Parker Gabriel, Broncos beat reporter
Life’s swell up in Boulder, where Deion Sanders and his guys find themselves 3-0 and ranked No. 19 in the country. Nobody saw that one coming, but we’re seeing it now — by the millions. You know another thing we didn’t see? An 0-2 start for Sean Payton’s Broncos. None of us thought this was a great team, but if I’m not mistaken, all three of us picked Denver to win each of its first two games. So, let’s give the prognosticating another try. How many wins will Payton’s team have when its Week 9 bye rolls around? The schedule from here: at Miami, at Chicago, vs. the Aaron Rodgers-less New York Jets, at Kansas City (Thursday night), vs. Green Bay and at Kansas City.
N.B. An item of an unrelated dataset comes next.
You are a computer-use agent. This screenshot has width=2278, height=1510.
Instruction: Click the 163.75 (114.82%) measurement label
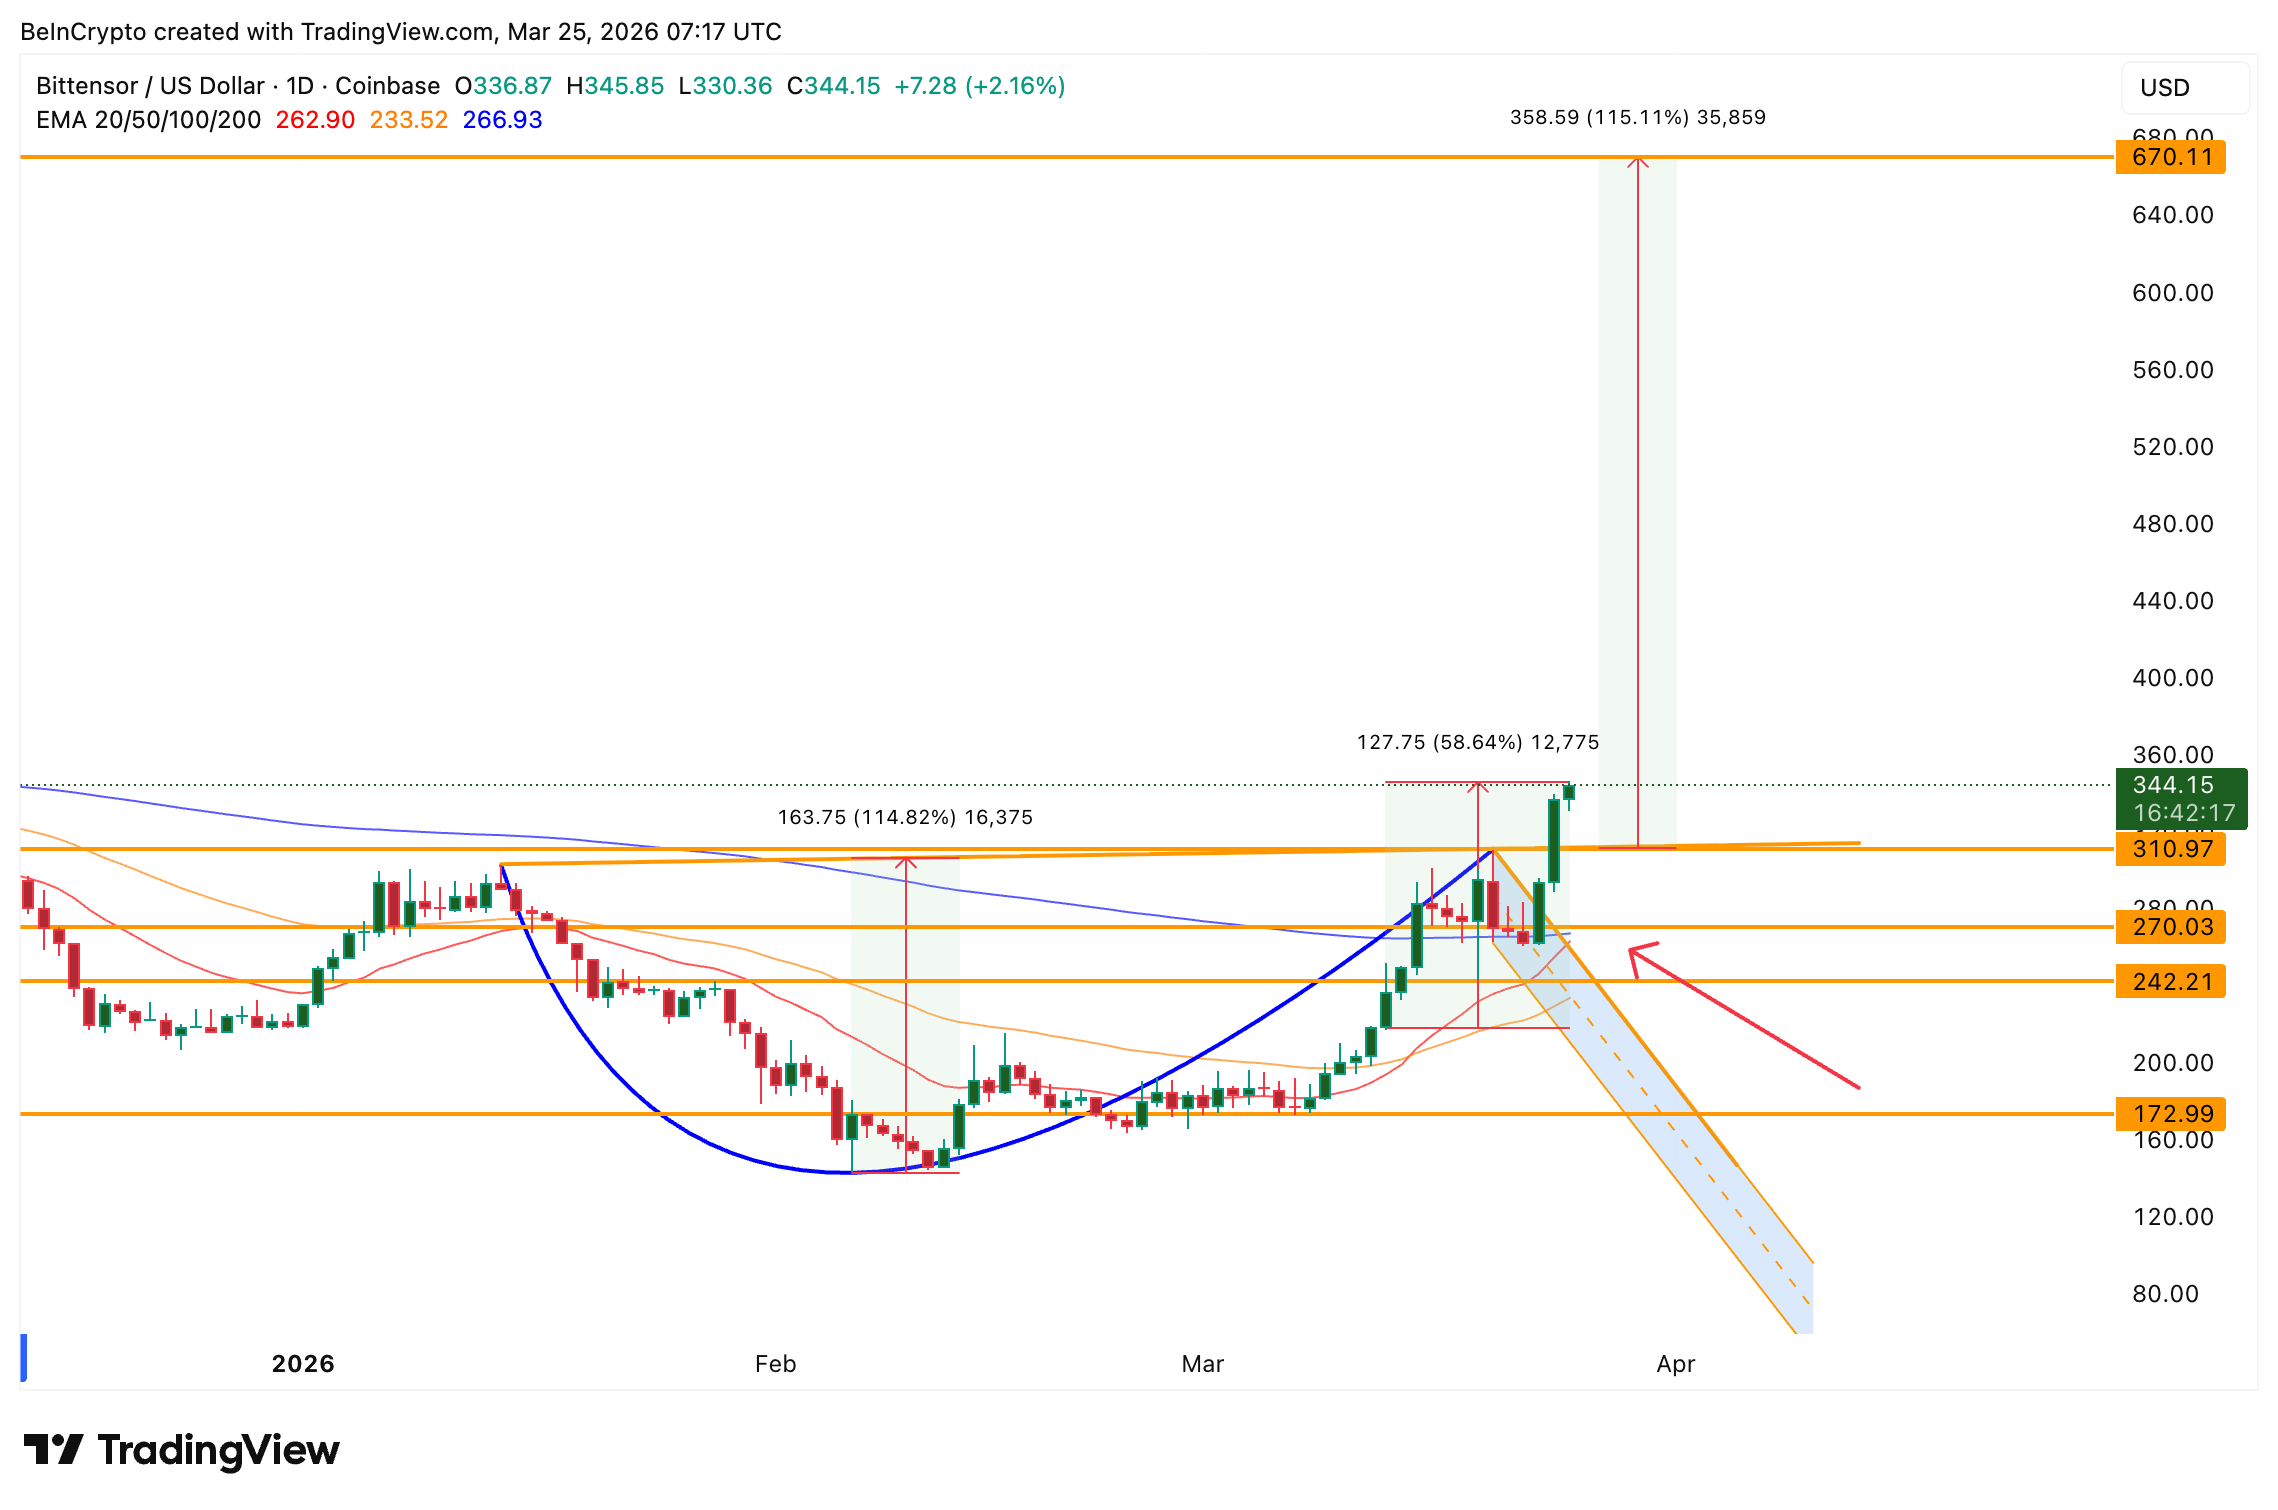[905, 818]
I can see maybe a 2-6. The Bears aren’t good, and a split between Rodgers’ old team and his new one — neither of whom he’s playing for after tearing his Achilles — seems attainable. That’s not great, but 1-7 would be a recipe for trading anything not bolted down and jumping in the tank. What say you guys?
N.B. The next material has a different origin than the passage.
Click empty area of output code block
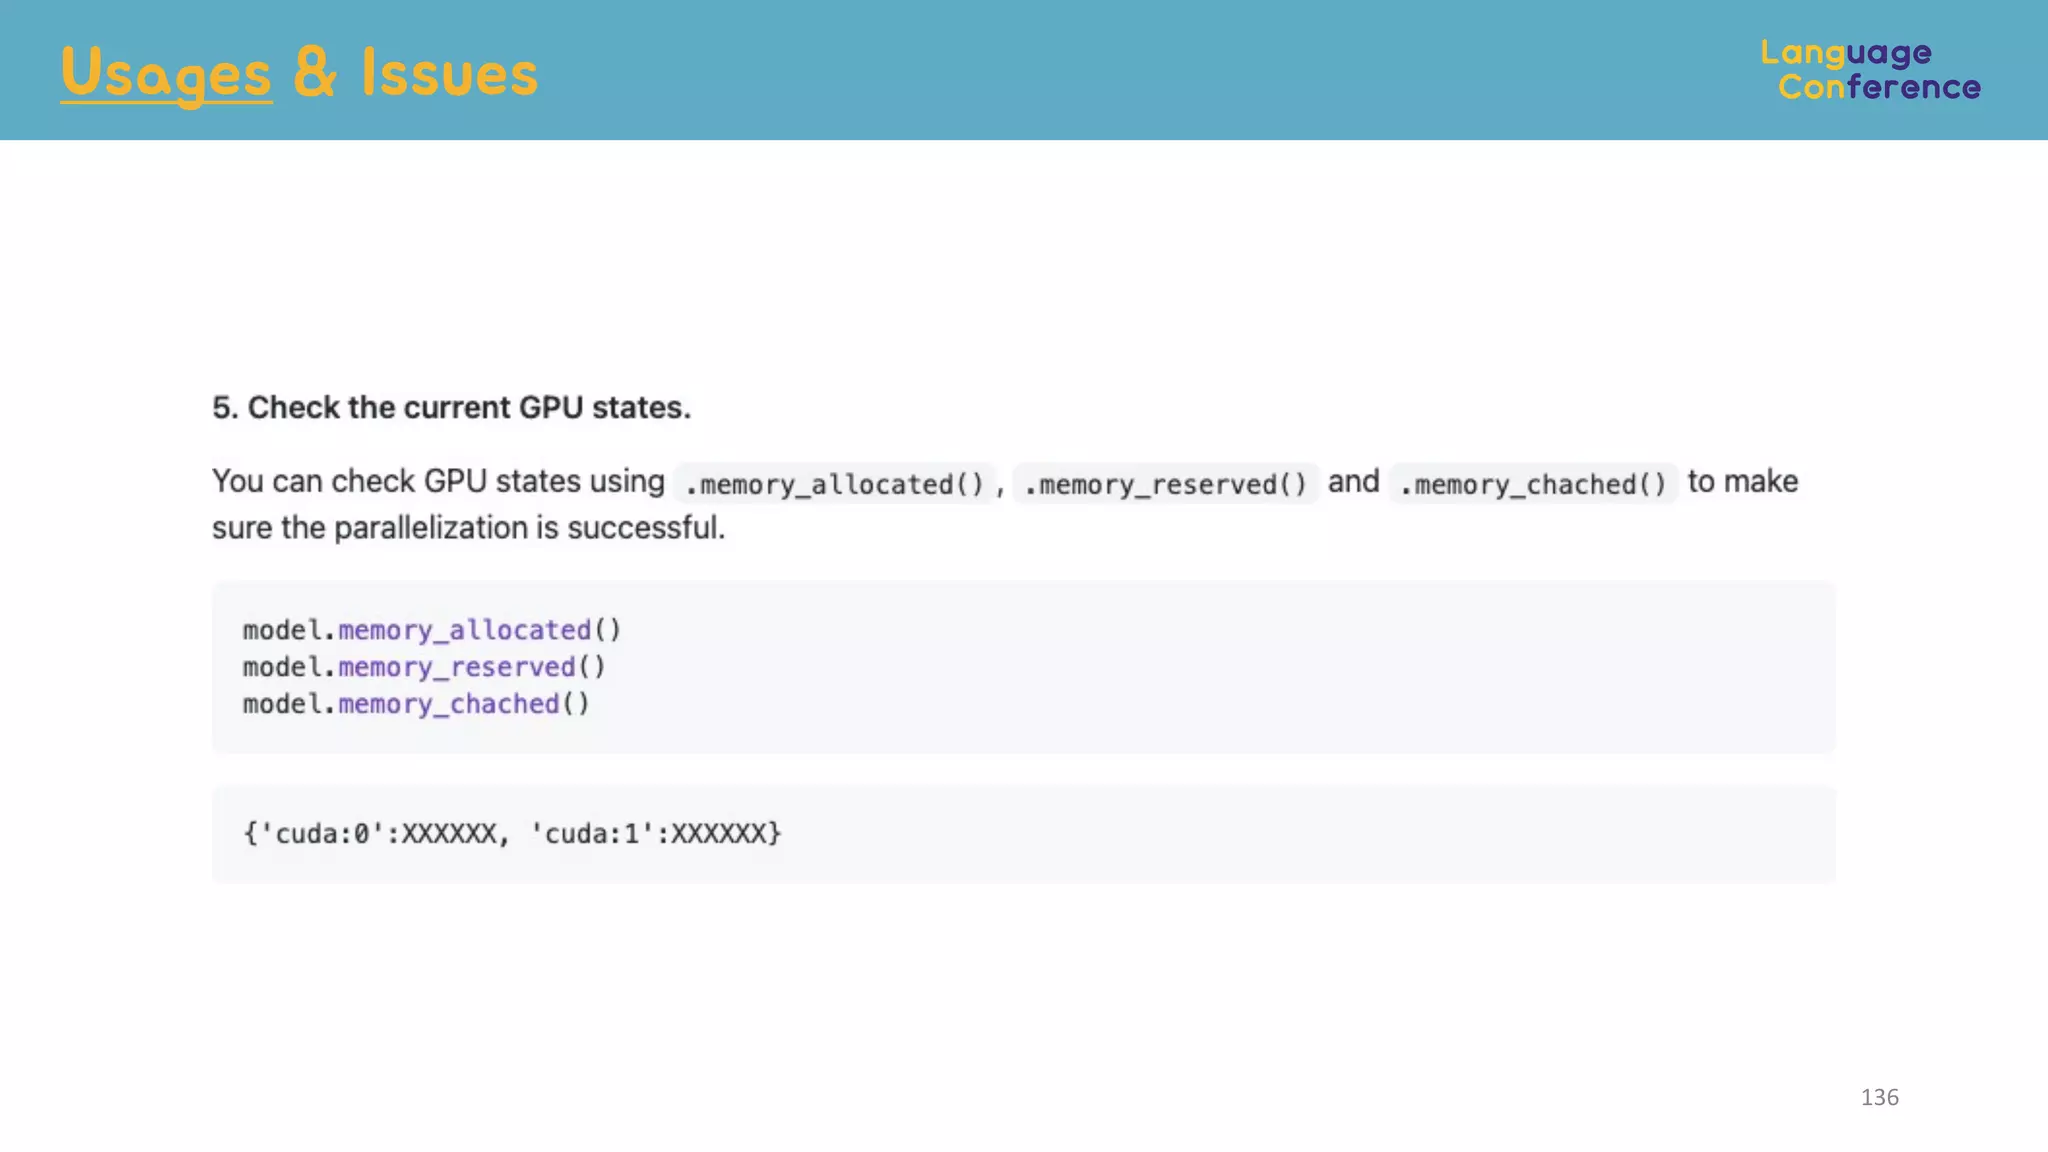 coord(1300,834)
Ryan McFadden, Broncos beat reporter
The Broncos should be 2-0, but due to their defensive struggles and inability to close out games, it’s the other way around. Based off of what we have seen thus far, there’s a good chance Denver will be 3-5 by Week 9. Unless their defense improves, it’s hard to see the Broncos knocking off the Dolphins and the Chiefs. The Bears are terrible and I can see the Broncos beating the Packers and Jets, especially with quarterback Zach Wilson as New York’s starter. I guess I’m a little more optimistic.
Sean Keeler, sports columnist
I’ll see your 2-6 and raise you a 3-14. As in, over the Broncos’ last 17 games decided by six points or fewer, that’s their record. Three. Stinking. Wins. And that’s 17 losses under three different coaches: Uncle Vic Fangio (0-5), Huggy Bear Nathaniel Hackett (3-7) and Sunshine Sean Payton (0-2). The point? This team just doesn’t know how to win anymore. Veterans such as Justin Simmons, courteous to the last, are tired of answering the same dang questions week after week. Young guys appear proud of the moral victories — see Mary, Hail — eked out at the end, after a game’s already fallen out of reach. I covered the pre-Marvin Lewis Bengals of the early ’00s, fellas. They stunk. This feels exactly the same. Let’s say 1-7, with a win over the Jets because Zach “Deer in Headlights” Wilson and Huggy Bear deserve each other.